Monday, July 18, 2005

Up on the Mountain

A ready dispatch from Cumberland

It is not easy to begin a post like this one. I might remind you that I graduated from the University of Michigan in May, and following a whirlwind of last-minute and unconvincing preparations was able to collect the car that had been mysteriously provided for me in a long-stemmed Chelsea barnyard to drive myself one morning to Nashville. Going up the mountain some hour and a half more east, neighbors called in to the short-range FM station in Coalmont to let each other know what they were selling, sharing numbers and the names of hollows where they could come to pick up or trade 1 riding mower (needs a spark plug and exhaust cap but otherwise she's good to go), or another iteration of twenty year-old Dodge and Ford pickups that populate the hills. Here, roots run deep. And that's what we would expect from the oldest mountains in the world, and from a culture that is absent in Americans' memories and known now simply as 'Forgotten Appalachia.' The question was recently asked why there is so much poverty in Grundy County, where Mountain TOP makes its summer home. The answer?
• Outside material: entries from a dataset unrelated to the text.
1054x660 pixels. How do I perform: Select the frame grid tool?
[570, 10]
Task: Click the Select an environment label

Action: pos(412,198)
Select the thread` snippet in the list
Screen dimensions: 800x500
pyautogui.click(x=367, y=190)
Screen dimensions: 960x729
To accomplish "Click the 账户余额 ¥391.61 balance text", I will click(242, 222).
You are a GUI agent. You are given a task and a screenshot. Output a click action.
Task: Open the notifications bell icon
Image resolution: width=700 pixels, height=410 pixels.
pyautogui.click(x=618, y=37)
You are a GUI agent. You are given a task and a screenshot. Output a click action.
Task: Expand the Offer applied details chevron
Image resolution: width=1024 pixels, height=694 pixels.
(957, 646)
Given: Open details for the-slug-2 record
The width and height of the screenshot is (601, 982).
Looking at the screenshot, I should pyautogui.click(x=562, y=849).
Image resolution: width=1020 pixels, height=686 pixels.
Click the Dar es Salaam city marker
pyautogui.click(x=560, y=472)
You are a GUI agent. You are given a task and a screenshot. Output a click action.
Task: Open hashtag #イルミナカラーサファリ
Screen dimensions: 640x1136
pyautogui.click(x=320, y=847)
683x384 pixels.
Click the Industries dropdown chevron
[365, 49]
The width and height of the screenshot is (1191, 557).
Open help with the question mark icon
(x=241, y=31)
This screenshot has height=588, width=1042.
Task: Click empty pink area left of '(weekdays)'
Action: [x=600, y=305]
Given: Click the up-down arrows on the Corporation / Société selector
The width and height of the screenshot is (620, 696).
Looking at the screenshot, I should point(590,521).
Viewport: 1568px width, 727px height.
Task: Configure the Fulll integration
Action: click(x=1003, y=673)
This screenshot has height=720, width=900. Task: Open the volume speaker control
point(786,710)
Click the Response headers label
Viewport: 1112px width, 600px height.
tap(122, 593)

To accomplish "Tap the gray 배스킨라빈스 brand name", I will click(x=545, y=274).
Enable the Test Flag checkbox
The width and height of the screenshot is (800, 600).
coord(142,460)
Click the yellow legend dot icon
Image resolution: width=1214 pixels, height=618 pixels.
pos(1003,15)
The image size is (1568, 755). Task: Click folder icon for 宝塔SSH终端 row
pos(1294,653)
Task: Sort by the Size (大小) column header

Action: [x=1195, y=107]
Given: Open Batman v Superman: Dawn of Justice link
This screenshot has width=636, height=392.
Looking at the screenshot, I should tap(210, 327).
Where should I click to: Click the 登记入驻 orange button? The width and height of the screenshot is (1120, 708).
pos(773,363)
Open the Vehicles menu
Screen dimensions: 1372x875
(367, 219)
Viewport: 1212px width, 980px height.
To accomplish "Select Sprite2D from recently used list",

Because Grundy County offers nothing for the turbines of the globalized mechanism. It is impossible for the communities on the moutain to stay above water and compete for their revenue-share of commodities and production. Places like the mountain are weeded out early, and left ignored. Grundy County can't sustain itself because it's no longer possible for communities to provide for their own communities. Now, communities must provide for the acceleration of globalized culture and economy.


well, since I began this post weeks ago, I can't possibly finish it while preserving my train of thought. so, death it goes.